After seizing power in 1979, Hussein relentlessly purged rivals and built a regime based on terror and blood ties. When he eliminated a potential rival, he often had the rival's family killed, too, averting danger from vengeful relatives. For allies, he drew on his al-Khatab clan in Tikrit, built a Republican Guard within the army, and entrusted his sons, Uday and Qusay, with lucrative and sensitive jobs.
Uday, the elder, has a reputation as a playboy but has more recently maneuvered to be prepared to replace his father, 65. Speaking to reporters in January, Uday imitated his father's swagger in defying the United States: "If they use airstrikes against us," he said, "then what happened on Sept. 11, it will look like a picnic."
It may be that Saddam Hussein's success as a Sunni Arab consolidating absolute rule over majority Shiite, multiethnic Iraq led him to overreach abroad.
In 1980, he attacked Iran, starting an eight-year conflict in which the United States provided help to avert an Iranian win. As that war neared its end, Hussein launched a campaign against the Iraqi Kurds, razing hundreds of villages and attacking the town of Halabja with poison gas, killing thousands.

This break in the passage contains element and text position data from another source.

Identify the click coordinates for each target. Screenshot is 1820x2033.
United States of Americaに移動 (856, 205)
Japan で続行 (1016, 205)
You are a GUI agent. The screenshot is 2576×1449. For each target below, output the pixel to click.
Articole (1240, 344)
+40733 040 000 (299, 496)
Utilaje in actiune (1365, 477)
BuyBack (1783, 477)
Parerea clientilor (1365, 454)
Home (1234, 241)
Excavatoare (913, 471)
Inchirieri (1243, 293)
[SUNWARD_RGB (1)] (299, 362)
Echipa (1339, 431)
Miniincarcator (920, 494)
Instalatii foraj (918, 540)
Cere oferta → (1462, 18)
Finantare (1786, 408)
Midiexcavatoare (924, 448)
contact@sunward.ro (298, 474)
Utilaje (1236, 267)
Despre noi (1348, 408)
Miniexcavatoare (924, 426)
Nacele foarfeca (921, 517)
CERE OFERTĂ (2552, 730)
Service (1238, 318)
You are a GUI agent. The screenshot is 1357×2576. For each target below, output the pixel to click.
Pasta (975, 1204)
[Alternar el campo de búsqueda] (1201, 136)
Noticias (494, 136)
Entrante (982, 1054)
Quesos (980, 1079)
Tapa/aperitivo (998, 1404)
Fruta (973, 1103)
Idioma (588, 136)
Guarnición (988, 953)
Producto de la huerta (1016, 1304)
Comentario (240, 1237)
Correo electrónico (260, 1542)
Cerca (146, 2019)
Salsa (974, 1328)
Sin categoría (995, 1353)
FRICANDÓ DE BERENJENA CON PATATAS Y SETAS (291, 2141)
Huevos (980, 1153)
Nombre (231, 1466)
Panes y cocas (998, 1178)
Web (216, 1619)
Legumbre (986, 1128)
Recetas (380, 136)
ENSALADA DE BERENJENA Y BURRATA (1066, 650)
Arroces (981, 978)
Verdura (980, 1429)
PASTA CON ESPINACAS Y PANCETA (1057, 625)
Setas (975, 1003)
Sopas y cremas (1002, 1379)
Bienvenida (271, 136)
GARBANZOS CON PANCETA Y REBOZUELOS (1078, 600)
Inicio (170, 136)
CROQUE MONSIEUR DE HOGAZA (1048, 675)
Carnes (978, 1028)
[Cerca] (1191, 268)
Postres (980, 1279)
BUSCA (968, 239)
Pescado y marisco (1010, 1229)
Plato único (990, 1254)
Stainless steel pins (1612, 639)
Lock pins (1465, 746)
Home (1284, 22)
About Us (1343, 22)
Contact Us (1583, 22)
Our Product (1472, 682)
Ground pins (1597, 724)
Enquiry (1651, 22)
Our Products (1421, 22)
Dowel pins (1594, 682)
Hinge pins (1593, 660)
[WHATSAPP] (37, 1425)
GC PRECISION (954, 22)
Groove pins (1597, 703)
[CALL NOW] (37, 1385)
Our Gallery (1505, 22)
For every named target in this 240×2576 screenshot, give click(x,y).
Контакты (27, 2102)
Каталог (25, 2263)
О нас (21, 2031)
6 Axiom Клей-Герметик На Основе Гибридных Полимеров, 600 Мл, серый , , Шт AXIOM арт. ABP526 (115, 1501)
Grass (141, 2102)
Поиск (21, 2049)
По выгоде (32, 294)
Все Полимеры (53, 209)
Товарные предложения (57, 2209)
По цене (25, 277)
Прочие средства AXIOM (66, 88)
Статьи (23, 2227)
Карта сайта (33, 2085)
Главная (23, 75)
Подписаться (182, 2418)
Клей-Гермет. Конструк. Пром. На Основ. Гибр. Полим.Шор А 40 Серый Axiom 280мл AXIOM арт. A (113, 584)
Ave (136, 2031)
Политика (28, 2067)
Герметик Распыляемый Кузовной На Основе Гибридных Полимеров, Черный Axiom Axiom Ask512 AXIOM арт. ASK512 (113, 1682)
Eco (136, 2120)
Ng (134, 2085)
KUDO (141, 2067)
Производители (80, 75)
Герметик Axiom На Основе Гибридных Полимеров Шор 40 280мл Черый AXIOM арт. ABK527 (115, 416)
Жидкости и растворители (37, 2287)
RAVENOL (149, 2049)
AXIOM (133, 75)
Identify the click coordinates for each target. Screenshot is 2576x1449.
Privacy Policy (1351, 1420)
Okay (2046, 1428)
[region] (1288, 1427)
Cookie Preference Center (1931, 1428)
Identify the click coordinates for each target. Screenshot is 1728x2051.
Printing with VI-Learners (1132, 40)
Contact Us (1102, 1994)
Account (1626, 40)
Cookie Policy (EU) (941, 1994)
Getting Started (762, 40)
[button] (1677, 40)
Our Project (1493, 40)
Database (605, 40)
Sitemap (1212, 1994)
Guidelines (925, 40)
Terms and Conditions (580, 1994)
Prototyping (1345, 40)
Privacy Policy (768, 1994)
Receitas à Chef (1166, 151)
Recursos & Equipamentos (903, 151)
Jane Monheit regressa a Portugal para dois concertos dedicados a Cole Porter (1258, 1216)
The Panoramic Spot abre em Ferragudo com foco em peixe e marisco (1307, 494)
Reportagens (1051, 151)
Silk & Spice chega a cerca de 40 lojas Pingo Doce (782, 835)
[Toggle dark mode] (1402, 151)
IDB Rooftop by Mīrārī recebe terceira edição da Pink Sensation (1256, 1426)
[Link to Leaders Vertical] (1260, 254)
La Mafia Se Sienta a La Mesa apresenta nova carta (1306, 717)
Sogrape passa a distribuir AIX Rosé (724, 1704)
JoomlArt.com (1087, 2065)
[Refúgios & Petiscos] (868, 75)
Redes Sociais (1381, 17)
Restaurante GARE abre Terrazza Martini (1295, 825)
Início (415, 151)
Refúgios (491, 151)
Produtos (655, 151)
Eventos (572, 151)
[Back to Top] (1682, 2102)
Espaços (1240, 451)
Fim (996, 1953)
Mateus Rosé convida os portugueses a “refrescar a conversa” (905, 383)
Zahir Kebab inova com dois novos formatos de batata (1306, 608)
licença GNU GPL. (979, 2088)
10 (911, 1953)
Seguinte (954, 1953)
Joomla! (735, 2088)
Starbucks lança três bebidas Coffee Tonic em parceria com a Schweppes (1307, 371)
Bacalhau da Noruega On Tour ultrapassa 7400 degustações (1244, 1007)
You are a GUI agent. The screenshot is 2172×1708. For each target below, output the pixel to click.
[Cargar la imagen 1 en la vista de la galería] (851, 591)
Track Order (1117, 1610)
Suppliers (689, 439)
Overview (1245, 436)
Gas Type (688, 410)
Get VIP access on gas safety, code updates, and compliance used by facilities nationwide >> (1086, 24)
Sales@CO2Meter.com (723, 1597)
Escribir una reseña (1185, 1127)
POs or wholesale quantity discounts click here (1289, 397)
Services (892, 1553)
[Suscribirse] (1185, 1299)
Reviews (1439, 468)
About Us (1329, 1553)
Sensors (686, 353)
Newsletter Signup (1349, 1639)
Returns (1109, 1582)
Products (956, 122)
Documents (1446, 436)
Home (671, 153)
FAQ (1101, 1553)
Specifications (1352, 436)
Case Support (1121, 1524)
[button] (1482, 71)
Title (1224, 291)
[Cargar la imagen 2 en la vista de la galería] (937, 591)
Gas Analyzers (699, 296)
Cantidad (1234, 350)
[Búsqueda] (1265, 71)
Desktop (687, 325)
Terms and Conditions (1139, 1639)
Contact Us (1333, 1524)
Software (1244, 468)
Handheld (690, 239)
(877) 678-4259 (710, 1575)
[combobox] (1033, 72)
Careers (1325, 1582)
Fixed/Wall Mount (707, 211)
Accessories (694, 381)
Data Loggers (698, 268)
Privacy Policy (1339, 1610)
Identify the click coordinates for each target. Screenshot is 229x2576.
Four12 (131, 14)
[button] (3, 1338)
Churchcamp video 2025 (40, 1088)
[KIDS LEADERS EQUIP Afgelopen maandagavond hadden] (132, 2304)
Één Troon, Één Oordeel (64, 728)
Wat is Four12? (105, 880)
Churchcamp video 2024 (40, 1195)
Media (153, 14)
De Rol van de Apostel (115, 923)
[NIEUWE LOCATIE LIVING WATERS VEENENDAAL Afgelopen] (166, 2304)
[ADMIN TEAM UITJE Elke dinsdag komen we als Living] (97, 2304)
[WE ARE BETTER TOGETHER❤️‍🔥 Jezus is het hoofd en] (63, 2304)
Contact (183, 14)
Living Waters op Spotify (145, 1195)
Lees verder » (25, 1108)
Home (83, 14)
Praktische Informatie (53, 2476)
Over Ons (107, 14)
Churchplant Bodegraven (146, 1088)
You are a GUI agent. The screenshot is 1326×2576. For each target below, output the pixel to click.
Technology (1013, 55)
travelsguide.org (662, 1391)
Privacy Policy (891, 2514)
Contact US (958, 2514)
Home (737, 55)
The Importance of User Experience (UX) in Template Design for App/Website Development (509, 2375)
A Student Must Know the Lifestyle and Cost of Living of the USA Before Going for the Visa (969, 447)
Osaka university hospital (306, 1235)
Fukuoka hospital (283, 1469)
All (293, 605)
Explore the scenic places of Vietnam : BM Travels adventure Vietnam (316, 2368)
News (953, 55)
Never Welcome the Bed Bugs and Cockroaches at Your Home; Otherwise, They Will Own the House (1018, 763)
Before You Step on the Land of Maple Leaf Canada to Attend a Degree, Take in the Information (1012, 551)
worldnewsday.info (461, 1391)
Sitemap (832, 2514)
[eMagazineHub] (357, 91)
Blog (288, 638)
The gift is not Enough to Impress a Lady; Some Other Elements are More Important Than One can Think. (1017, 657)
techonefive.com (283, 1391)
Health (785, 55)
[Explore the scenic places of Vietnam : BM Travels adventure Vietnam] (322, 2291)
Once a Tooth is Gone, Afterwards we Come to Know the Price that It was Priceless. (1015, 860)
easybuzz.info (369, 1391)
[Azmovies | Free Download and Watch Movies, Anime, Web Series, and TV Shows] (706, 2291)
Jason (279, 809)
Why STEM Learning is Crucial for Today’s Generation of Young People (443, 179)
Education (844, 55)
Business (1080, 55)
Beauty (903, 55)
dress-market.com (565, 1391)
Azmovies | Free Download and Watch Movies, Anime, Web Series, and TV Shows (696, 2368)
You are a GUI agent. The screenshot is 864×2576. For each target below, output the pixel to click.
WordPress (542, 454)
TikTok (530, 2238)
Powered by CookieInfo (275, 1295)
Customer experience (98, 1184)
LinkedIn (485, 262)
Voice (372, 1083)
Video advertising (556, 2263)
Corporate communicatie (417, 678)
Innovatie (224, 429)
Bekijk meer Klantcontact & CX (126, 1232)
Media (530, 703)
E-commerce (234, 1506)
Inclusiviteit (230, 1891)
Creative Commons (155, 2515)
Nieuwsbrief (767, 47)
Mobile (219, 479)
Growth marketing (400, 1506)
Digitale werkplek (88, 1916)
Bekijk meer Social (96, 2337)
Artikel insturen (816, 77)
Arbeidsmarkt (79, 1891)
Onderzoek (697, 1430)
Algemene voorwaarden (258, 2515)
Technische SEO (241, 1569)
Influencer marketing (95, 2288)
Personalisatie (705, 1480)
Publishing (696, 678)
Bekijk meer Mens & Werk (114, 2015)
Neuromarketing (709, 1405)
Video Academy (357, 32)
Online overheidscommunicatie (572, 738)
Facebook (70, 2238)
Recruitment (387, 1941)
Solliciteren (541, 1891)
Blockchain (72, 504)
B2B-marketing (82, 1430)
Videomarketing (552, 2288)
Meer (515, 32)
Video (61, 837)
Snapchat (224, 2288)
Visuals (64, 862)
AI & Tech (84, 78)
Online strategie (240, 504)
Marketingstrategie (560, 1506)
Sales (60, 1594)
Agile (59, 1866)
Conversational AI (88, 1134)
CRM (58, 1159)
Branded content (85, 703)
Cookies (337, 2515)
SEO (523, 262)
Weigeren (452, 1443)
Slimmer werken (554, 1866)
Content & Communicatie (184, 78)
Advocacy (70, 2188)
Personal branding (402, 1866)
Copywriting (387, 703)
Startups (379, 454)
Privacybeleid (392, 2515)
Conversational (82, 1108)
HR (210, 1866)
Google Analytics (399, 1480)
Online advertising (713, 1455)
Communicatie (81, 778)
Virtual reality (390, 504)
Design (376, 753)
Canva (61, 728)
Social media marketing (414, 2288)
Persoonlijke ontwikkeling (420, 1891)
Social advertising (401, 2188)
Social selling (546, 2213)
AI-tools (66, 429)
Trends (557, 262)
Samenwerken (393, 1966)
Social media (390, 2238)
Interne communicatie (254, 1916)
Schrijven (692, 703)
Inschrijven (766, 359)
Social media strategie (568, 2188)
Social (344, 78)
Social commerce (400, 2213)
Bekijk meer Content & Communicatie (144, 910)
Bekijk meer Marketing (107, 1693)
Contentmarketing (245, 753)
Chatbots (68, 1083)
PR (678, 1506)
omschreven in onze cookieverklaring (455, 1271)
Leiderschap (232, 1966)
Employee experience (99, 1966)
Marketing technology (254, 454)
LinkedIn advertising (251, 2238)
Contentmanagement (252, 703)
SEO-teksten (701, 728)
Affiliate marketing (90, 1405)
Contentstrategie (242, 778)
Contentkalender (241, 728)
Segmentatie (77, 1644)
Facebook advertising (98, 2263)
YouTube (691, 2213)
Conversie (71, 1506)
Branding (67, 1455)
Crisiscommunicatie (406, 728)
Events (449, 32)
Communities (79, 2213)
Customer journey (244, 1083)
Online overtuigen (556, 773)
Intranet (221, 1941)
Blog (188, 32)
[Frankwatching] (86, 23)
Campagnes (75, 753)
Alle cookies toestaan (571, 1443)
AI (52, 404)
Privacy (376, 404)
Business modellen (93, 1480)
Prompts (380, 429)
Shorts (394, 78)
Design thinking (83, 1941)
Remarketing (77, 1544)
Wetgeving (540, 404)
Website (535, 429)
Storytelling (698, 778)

Then, in 1990, he invaded Kuwait, prompting a U.S.-led coalition to drive out Iraqi troops.
The gulf war drew international attention to Hussein's drive to build chemical, biological and nuclear weapons. The United Nations responded by beginning the weapons inspections process that President Bush has declared a failure.
Hussein's power seems to be nearing an end. But his fate is less certain. Aburish, the biographer, described his obsession with security, which could make him hard for U.S. troops to find.
"He never sleeps in the same place," Aburish said. "His dinner is prepared in five or six different places. He has doubles who stand in for him on occasions. There are two or three people who know of his movements. ... Getting to him is almost impossible."